#### [Your assignment]
Each line in the listing below that contains "will" should be returned.

#### [Material for this task]
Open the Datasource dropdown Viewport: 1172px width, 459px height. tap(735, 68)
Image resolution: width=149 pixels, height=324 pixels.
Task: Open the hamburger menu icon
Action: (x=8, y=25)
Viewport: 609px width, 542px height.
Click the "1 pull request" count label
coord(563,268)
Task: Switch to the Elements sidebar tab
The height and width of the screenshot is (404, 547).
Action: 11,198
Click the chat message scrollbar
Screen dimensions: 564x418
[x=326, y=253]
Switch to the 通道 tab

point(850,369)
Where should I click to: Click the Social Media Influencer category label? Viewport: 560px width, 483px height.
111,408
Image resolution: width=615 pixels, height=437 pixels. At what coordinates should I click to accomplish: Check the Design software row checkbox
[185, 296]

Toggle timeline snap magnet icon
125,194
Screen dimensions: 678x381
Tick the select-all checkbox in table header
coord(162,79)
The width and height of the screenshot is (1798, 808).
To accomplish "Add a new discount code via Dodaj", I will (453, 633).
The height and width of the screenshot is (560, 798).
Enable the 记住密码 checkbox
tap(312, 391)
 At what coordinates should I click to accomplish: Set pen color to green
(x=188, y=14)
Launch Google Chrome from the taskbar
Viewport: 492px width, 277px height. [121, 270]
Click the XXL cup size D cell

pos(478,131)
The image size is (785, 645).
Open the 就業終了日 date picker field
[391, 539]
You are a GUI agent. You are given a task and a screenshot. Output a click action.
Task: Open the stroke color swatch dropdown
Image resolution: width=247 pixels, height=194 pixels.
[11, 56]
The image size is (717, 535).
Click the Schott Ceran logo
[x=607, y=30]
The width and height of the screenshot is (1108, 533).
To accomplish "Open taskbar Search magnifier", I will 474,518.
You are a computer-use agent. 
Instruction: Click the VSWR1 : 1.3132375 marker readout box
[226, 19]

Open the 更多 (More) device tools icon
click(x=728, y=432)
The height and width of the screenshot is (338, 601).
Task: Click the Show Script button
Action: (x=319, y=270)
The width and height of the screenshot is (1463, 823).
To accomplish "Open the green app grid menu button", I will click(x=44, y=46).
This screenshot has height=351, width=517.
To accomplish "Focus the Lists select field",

#### [Result of this task]
To accomplish "Add a new discount code via Dodaj", I will (453, 633).
To accomplish "Open taskbar Search magnifier", I will 474,518.
To accomplish "Open the green app grid menu button", I will click(x=44, y=46).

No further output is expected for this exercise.